1.我が国における産学官連携施策 産学の連携・協力の推進に関する調査研究協力者会議まとめ(概要)

平成10年3月30日

特許等に係る新しい技術移転推進システムの構築を目指して

 大学と産業界との在り方を見直し、その連携・協力を一層推進するため、平成8年2月から、「産学の連携・協力の在り方に関する調査研究協力者会議」を開催し、その具体的方策について検討が行われ、昨年3月にそのまとめが文部省へ報告された。
 文部省においては、同会議のまとめ等を踏まえ、各種制度改善を図ったところであるが、本年度は大学の研究成果の社会への還元方策等について検討するため、昨年6月以来「産学の連携・協力の推進に関する調査研究協力者会議」を開催し、検討を進めてきた。昨年12月には、中間まとめを公表したところであり、各界各層の意見等を踏まえ、今般これまでの審議内容を取りまとめることとした。概要以下の通り。

はじめに

○ 大学(大学共同利用機関、高等専門学校を含む)教員による発明は知的創造の成果の一つであり、広く学術文化の向上に資する。

○ 学術研究の成果が特許等に結実し、広く社会に活用され、産業発展や国民生活の充実に寄与することは有意義。

1 大学等の研究成果の活用に係る現状と課題について

(1)背景

○ 近年における産学連携・協力に係る施策の進展
 社会の各方面から大学に寄せられる期待と要請に応えるべく、「科学技術基本計画」を踏まえ、主として企業に対する大学教員による研究協力の拡充等を実施。

○ 大学の研究成果の活用に対する期待の高まり
 大学においては、人的交流を通じ産業界へ技術移転が行われてきたが、今日、特許等を媒介とした新しい技術移転のシステムを構築していくことが重要。

(2)現状

○ 大学における研究成果(特許等)の権利の帰属
 国立大学における特許等(特許権及び実用新案権並びにそれらを受ける権利)は、学術審議会答申等により、各大学の発明規程に基づいて取扱われ、1)原則として、発明者個人に帰属するが、2)国からの特別な研究経費を受け、または国の特殊な研究設備を使用して行った研究の結果生じた発明は国に承継。

——

### 実施事項
**A.** 本文によると、国立大学教員による発明は原則として誰に帰属しますか。
**B.** 本文の「1 大学等の研究成果の活用に係る現状と課題について」から「ムを構築していくことが重要。」までを、「人的交流」を「人材交流」に入れ替えて書いてください。
**C.** 産学連携に関する会議まとめの本文を、最後の文の後から引き継いで書き進めてください。
この後の記録は、本文とは関係ありません。

——

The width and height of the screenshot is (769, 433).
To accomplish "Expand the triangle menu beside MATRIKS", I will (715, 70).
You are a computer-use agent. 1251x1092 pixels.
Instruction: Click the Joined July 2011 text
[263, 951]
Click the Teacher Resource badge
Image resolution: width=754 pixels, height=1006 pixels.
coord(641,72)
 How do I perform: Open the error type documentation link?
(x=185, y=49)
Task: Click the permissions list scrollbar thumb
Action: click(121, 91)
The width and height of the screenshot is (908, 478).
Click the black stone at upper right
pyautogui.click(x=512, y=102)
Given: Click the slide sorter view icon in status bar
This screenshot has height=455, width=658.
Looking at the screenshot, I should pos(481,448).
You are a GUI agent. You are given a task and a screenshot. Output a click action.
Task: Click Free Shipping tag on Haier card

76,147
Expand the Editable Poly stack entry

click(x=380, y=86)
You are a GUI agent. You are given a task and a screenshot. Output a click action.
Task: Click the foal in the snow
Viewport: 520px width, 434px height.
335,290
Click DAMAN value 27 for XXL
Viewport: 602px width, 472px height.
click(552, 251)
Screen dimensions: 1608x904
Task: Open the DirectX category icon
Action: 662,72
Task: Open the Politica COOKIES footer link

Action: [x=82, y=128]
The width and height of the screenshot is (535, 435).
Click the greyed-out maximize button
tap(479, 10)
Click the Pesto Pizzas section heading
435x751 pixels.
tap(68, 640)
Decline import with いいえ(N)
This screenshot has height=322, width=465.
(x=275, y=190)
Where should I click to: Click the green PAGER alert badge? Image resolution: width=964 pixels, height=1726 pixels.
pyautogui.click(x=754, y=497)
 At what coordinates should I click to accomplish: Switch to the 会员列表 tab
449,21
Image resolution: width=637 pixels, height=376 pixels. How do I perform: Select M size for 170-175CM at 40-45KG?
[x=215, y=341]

——

### 課題ごとの結果
**A.** 発明者個人

**B.**
1 大学等の研究成果の活用に係る現状と課題について

(1)背景

○ 近年における産学連携・協力に係る施策の進展
 社会の各方面から大学に寄せられる期待と要請に応えるべく、「科学技術基本計画」を踏まえ、主として企業に対する大学教員による研究協力の拡充等を実施。

○ 大学の研究成果の活用に対する期待の高まり
 大学においては、人材交流を通じ産業界へ技術移転が行われてきたが、今日、特許等を媒介とした新しい技術移転のシステムを構築していくことが重要。

**C.**
○ 発明に係る手続等
 国立大学の場合、1)教官等が発明を行った場合、大学長にその旨を届出。2)権利の帰属について「発明委員会」の審議結果に基づき大学長が決定。
 国が承継した場合、日本学術振興会が出願等の事務を処理し、更に日本学術振興会から科学技術振興事業団に対し企業での実施等を依頼。

○ 研究成果の産業界による活用状況
 大学における高い研究水準にもかかわらず、その成果としての発明や特許等が、大学によるものとして産業界において目に見える形で十分に活用されていない現状。

(3)課題と改革の方向

○ 大学における研究成果の特許化の促進に向けて
 特許に対する関心が低いため、特許を受ける権利が企業に譲与され企業においても特許化されない傾向。
 ⇒ 大学の研究成果の特許化の促進に向けて、具体的な施策を推進。

○ 特許の流通・活用の促進に向けて
 企業において特許が防衛目的で保有され実施されない傾向等。
 ⇒ 特許の休眠化を防止し、その流通・活用の促進を図るため、必要な環境整備を進める必要。

○ 技術移転機関の整備の促進に向けて
 大学の研究成果の特許化を促進し、適切な企業に実施させ、その対価を大学や研究者に還元し、新たな研究成果を生む循環システムを構築する必要。
 ⇒ 特許等を中心とした新しい技術移転システムの中核として、このような大学と産業界を結びつけるリエゾン機能(技術シ?ズの発掘、特許のあっせん・維持管理等)を果たす技術移転機関を積極的に整備する必要。

2 技術移転促進に向けての具体的方策

(1)研究成果の特許化の促進

○ 特許に対する意識改革等
 ⇒  関係者の特許マインドを高めるような啓発活動の展開等。

○ 特許取得に向けてのインセンティブと支援体制
 ⇒ 「学術研究における評価の在り方について」(平成9.12、学術審議会建議)に「評価の視点」の基準として「特許等の知的財産の形成」を考慮。
 ⇒ 研究者個人に対する特許取得のための公的な支援サービスの充実が必要。

○ 技術ニーズへの大学の機敏な対応
 ⇒ 「技術移転調査研究」契約の導入や学内に「技術移転協力委員会」の設置等産業界に大学の研究成果を利用しやすい形で提示する必要。

○ 発明委員会の運営改善
 ⇒ 発明委員会の運営をより迅速に効率的・効果的に行うため、部局単位化等発明委員会に関する取扱い等の見直しが必要。

(2)特許の流通・活用の促進

○ 技術評価の重要性
 ⇒ 企業や市場が必要とする技術シーズの発掘と、その応用可能性や市場価値について評価が必要。

○ 技術移転コーディネータの育成
 ⇒ 市場の眼で大学から革新的技術を発掘し、評価できる「技術の目利き」といわれる技術移転の専門家の育成が重要。

○ 中小企業等への積極的な技術移転
 ⇒ 新規事業の創造に意欲の高い中小・中堅企業やベンチャー企業等への技術移転を促進。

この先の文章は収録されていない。